[[ Information supplied open ]]

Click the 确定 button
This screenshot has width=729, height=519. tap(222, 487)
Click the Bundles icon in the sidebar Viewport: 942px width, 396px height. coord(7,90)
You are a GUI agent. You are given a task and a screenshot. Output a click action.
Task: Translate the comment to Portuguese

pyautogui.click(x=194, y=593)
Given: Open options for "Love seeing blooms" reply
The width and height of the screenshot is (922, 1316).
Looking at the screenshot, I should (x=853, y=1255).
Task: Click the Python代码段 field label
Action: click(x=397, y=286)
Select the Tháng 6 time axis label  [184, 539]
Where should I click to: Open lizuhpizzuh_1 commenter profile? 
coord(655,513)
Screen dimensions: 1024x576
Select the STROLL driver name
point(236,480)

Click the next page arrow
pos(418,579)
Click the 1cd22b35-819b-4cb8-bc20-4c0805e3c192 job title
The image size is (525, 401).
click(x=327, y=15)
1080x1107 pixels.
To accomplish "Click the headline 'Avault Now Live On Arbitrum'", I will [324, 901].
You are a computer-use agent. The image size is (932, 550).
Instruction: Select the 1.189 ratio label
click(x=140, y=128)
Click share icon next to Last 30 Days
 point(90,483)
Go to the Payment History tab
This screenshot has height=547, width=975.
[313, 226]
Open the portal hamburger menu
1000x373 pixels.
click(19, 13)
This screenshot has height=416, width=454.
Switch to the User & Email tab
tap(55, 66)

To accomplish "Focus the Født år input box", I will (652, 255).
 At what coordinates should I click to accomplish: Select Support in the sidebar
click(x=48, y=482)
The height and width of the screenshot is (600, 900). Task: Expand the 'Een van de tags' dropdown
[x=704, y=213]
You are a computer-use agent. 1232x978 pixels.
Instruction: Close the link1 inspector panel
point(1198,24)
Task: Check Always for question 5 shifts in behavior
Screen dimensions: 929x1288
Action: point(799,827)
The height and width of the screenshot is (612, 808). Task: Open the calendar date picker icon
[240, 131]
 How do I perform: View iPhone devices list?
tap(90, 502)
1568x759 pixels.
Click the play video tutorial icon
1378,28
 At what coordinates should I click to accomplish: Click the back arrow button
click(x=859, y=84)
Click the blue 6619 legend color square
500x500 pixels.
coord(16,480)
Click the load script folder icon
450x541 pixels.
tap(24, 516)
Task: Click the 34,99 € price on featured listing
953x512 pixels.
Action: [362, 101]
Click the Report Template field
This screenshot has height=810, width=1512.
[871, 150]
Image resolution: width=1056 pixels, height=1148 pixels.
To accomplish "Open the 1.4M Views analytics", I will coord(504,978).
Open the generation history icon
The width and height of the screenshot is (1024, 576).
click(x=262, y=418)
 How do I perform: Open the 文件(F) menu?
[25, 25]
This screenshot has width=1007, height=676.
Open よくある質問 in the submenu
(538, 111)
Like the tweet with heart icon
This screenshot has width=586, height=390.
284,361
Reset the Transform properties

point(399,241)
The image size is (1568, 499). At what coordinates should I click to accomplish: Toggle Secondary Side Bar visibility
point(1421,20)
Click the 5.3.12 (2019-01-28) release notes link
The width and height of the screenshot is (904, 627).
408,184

[[ Information supplied closed ]]

● Task brief
Write out only what runs from the line holding "This screenshot has width=586, height=390." through the last line of the records, exactly as shown.

● Solved exercise
This screenshot has width=586, height=390.
284,361
Reset the Transform properties

point(399,241)
The image size is (1568, 499). At what coordinates should I click to accomplish: Toggle Secondary Side Bar visibility
point(1421,20)
Click the 5.3.12 (2019-01-28) release notes link
The width and height of the screenshot is (904, 627).
408,184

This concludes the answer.